Source information Start Marker
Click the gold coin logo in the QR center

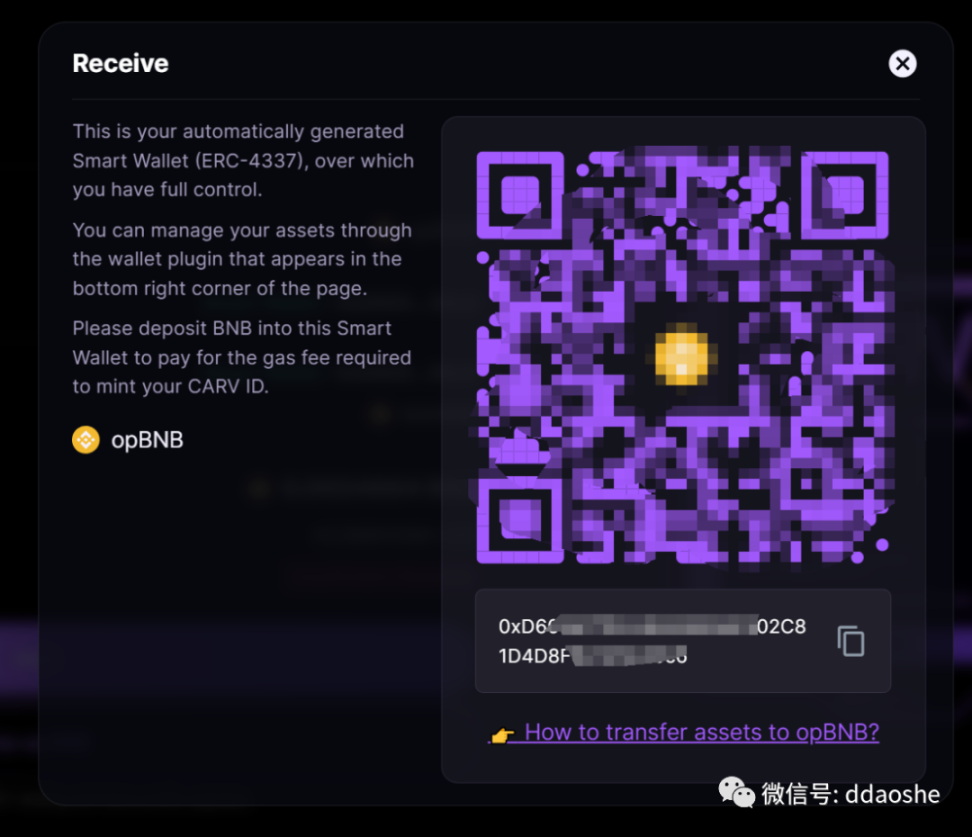[682, 357]
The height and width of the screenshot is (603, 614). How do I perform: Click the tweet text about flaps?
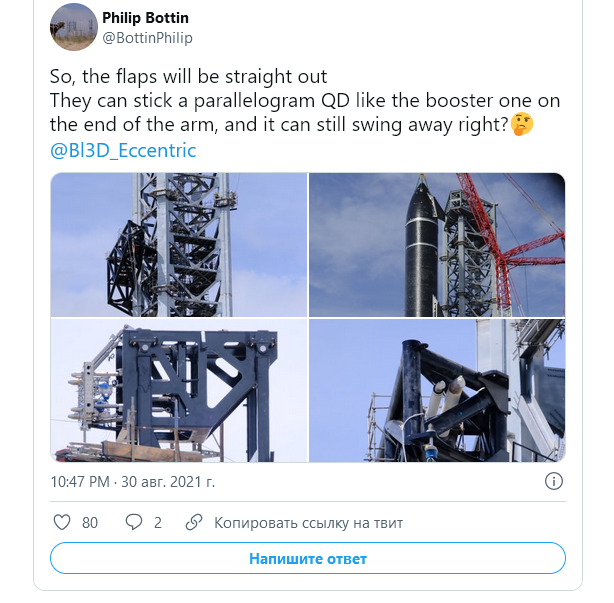(x=189, y=77)
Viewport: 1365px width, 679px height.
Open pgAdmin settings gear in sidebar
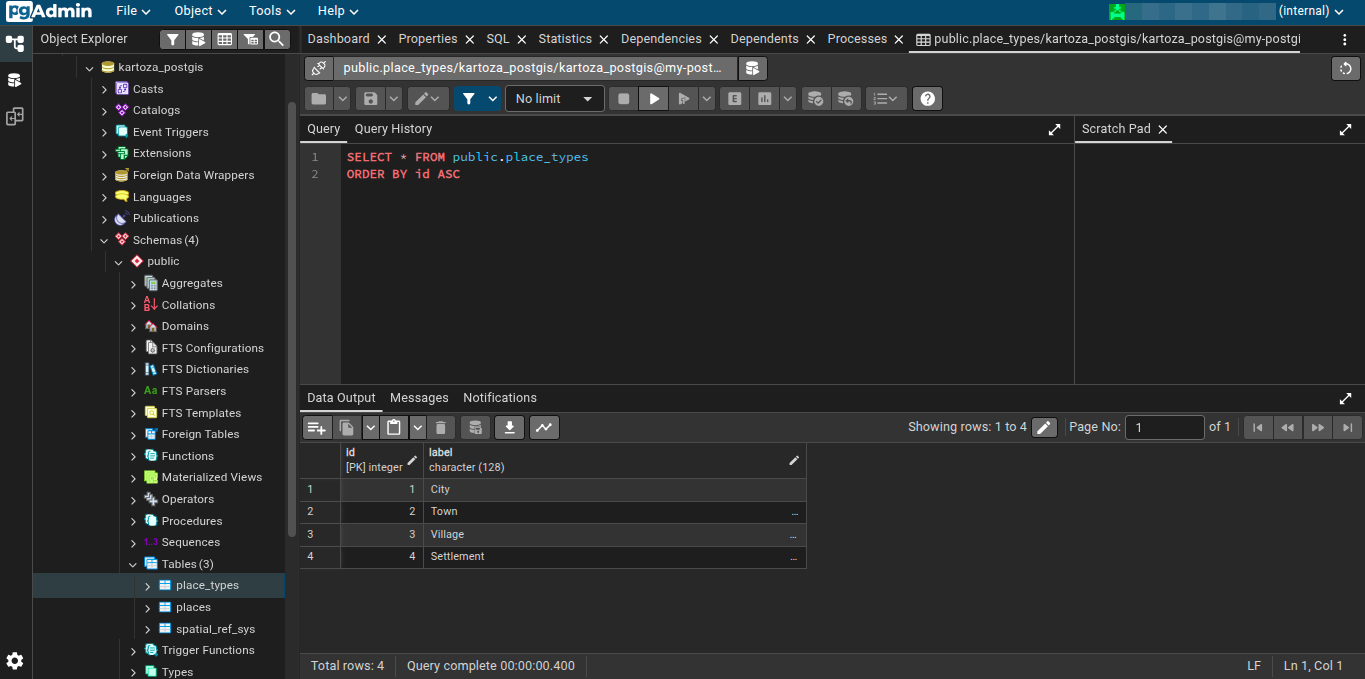click(15, 661)
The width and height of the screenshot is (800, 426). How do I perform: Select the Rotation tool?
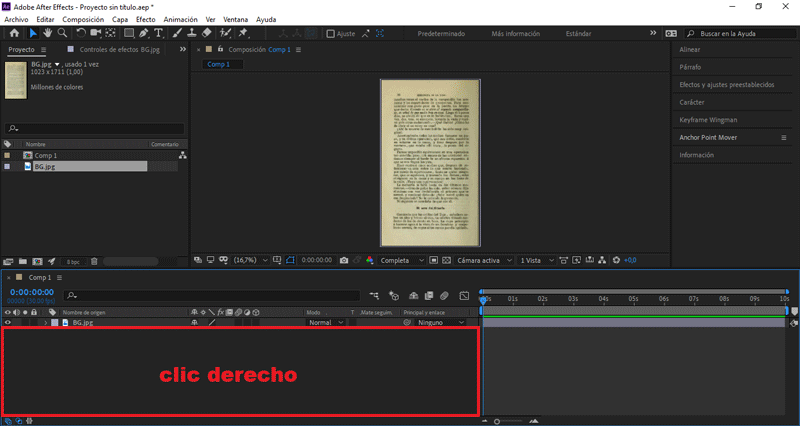pos(81,33)
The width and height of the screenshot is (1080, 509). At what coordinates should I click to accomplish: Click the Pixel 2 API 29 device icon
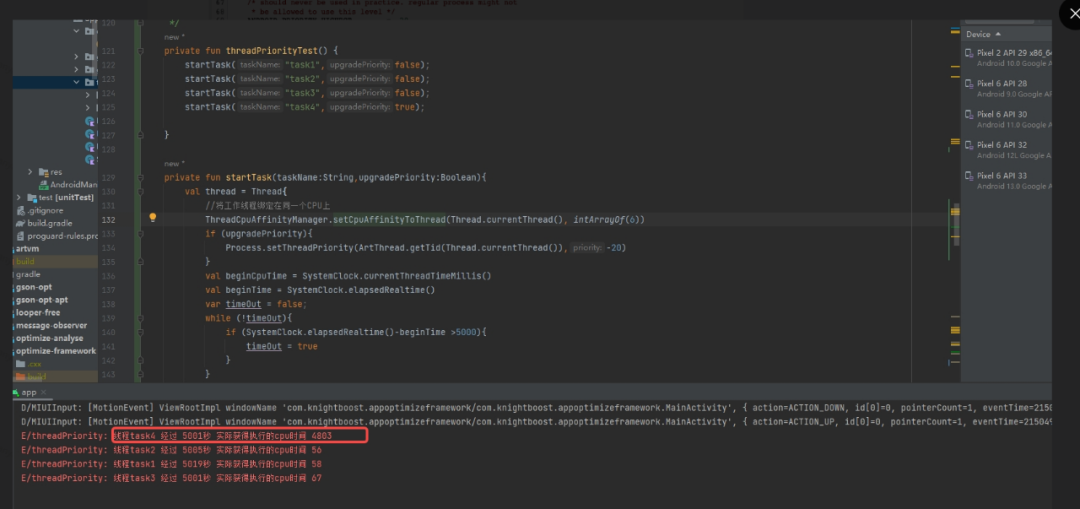pos(969,53)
Source information End Marker
### [Task prompt]
Every line of the listing above is to be set down verbatim, without the pictures.

### [Solution for this problem]
Click the gold coin logo in the QR center

[682, 357]
The height and width of the screenshot is (603, 614). How do I perform: Click the tweet text about flaps?
(x=189, y=77)
Viewport: 1365px width, 679px height.
Open pgAdmin settings gear in sidebar
click(15, 661)
The width and height of the screenshot is (800, 426). How do I perform: Select the Rotation tool?
pos(81,33)
The width and height of the screenshot is (1080, 509). At what coordinates should I click to accomplish: Click the Pixel 2 API 29 device icon
pos(969,53)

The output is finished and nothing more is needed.